* **What is being asked**
Copy the part of the discussion on female orgasm that begins at the words "I am not a researcher" and stops after "advocate this approach.".


    I always tell my female clients who have difficulties, to masturbate as often as they can to get in touch with their bodies. I advice them to read the Nancy Friday books with the sexual phantasies short stories to get aroused or other erotica they might like. Just using the vibrator has desensitised many a clitoris! Only if a woman knows how she can achieve an orgasm can she tell her partner what to do.
    Personally I don’t teach women how to find their G-Spot – just getting a clitoral orgasm will make most women happy. If you want more go and see a Sex Coach.

    Believe it or not but there are still lots of women who fake having an orgasm because it is easier and they do not want to upset their partners.

    Women surely can live without an orgasm but if they know how to do it they will appreciate it.

    Anyway orgasms are healthy and I am all for “Solo Sex” if you happen to not have a partner.

    I am not a researcher but the book that nobody has mentioned yet is “The Elusive Orgasm” by Australian Dr. Vivienne Cass – check it out!

  2. Jane, I was at pains in The Elusive Orgasm to emphasise, perhaps to the point of being overly repetitive, that orgasm should not be seen as THE GOAL of sex, while acknowledging that many women want to feel this as part of their sexual experience. I also suggest that women should not waste their money buying the book if they are quite happy with NOT having an orgasm. However, there are many sexual therapists who would also advocate this approach.

* **Information shown**
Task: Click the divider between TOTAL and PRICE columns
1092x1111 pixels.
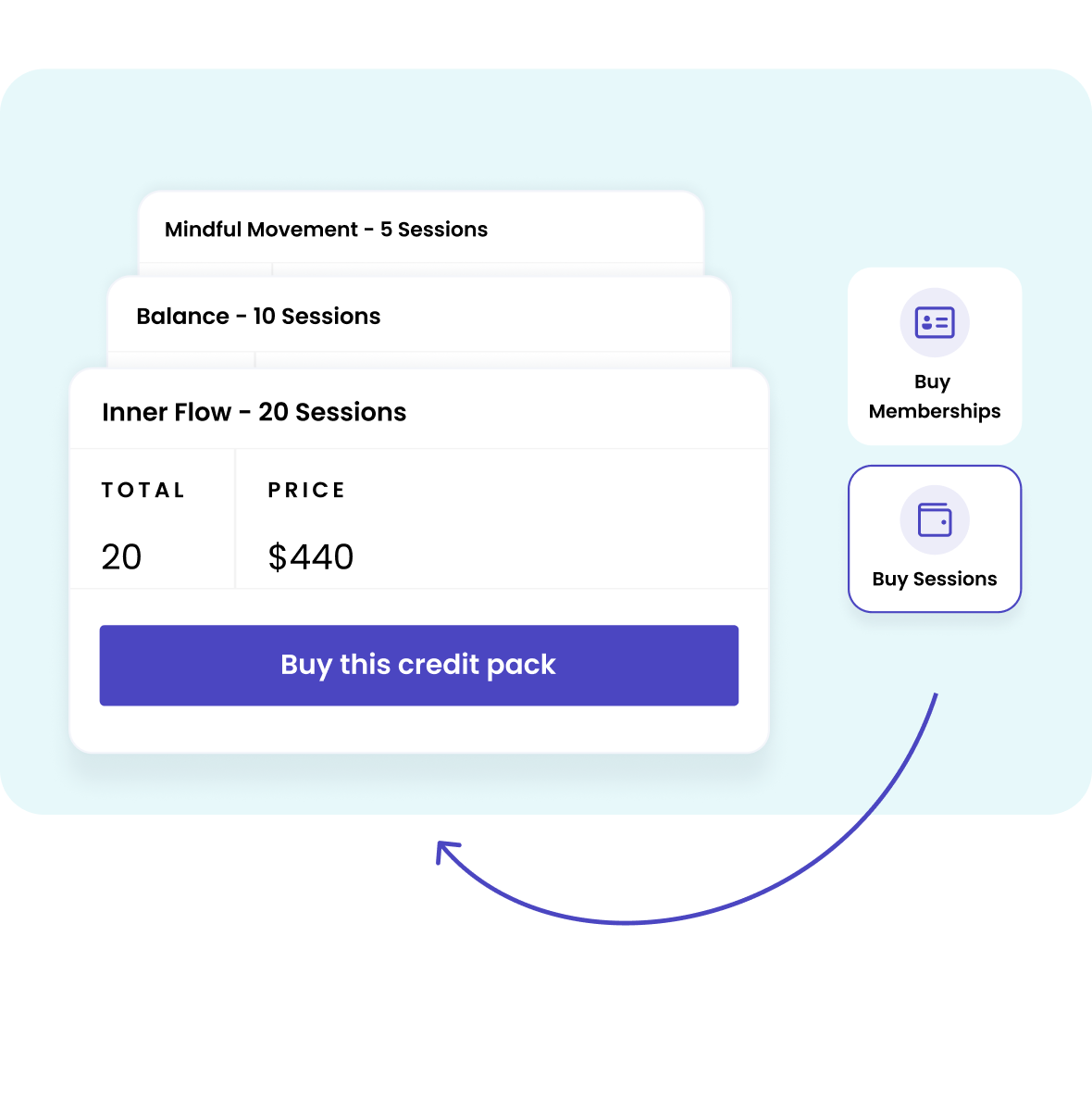Action: pos(235,518)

* **Reply**
I am not a researcher but the book that nobody has mentioned yet is “The Elusive Orgasm” by Australian Dr. Vivienne Cass – check it out!

  2. Jane, I was at pains in The Elusive Orgasm to emphasise, perhaps to the point of being overly repetitive, that orgasm should not be seen as THE GOAL of sex, while acknowledging that many women want to feel this as part of their sexual experience. I also suggest that women should not waste their money buying the book if they are quite happy with NOT having an orgasm. However, there are many sexual therapists who would also advocate this approach.